Bordered by Kenya, Tanzania and Uganda, the world’s second-largest freshwater lake directly supports food, nutrition and economic security for around two million people. Small fish species, a major part of fish caught from the lake, are also highly significant for nutrition throughout the region. However, over the last decade, commercial fish stocks have plummeted due to overfishing, invasive species, pollution and changing climatic conditions, among other factors. The catch and biomass of commercial species in the lake, in particular Nile perch and Nile tilapia, have declined, contributing to reductions in per capita fish consumption in the region. In response, the East African Community (EAC) is making efforts to improve the management of aquatic resources and promote sustainable aquaculture, to create new jobs and boost livelihoods.
Research aimed at boosting aquatic food availability through the development of environmentally-friendly and equitable aquaculture models will be undertaken through the EU-funded EAC project for promoting aquaculture in the Lake Victoria Basin (TRUE-FISH Project). WorldFish will technically assist the LVFO, a specialized institution of the EAC, in strengthening aquatic animal health conditions, fish breeding and the zoning of Lake Victoria for the protection of biodiversity. The research generated will be used to advise on the adoption and implementation of regional and national policies, regulations and associated implementation guidelines regarding the management of aquaculture development and biodiversity and genetics. The efforts will also see the development, organization and delivery of context-specific aquaculture production and business training for local workers, especially women and youth.

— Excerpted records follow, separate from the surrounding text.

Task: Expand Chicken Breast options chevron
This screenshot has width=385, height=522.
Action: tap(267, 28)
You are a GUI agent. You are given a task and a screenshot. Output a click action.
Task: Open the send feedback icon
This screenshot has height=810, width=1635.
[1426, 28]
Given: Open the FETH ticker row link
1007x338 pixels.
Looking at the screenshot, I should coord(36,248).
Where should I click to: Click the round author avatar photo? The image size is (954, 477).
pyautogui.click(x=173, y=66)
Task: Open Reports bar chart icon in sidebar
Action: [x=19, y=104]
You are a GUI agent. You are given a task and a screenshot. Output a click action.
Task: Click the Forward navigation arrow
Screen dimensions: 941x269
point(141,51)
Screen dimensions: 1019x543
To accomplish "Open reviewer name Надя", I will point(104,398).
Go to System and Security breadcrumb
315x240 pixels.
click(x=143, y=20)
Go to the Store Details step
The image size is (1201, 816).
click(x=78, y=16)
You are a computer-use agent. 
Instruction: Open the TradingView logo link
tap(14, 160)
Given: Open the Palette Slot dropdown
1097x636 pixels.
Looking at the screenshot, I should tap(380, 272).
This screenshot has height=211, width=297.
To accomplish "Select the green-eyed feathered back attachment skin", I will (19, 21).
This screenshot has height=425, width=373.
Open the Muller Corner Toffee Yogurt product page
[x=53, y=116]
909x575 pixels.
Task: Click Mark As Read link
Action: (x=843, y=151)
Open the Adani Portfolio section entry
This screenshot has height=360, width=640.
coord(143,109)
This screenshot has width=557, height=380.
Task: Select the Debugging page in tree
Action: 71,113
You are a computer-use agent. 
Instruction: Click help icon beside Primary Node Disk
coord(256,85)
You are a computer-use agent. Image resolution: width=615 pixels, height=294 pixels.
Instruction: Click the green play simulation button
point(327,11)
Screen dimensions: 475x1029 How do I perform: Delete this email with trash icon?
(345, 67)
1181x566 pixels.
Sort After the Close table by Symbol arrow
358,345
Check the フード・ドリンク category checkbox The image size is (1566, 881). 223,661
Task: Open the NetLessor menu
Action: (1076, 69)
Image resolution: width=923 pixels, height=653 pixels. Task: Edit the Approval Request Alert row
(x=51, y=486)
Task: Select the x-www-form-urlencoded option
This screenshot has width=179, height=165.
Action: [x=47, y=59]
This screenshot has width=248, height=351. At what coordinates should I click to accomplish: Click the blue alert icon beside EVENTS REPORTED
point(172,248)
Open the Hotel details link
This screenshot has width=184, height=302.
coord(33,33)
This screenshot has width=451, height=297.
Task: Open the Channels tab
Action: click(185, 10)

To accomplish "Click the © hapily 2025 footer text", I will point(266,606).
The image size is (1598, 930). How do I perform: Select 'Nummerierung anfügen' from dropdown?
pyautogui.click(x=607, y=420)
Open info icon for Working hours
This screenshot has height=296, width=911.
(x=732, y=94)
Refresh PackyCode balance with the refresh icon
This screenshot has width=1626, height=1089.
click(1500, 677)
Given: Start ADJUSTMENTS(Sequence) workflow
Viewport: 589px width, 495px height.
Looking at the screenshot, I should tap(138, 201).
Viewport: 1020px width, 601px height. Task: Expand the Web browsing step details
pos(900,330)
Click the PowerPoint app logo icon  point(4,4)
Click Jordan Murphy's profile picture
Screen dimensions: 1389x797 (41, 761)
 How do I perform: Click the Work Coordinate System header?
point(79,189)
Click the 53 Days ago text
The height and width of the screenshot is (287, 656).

“Through WorldFish’s research and capacity development, the aquaculture sub-sector in the EAC will benefit especially on building capacity to ensure the effective utilization of quality fish genetics for increased productivity and biodiversity protection. The capacity-building initiative will range from enhanced capacity in species identification, breeding and administration of the regulatory framework to a system for assessing and certifying private hatcheries,” said Shigalla Mahongo, Lake Victoria Fisheries Organization (LVFO) executive secretary.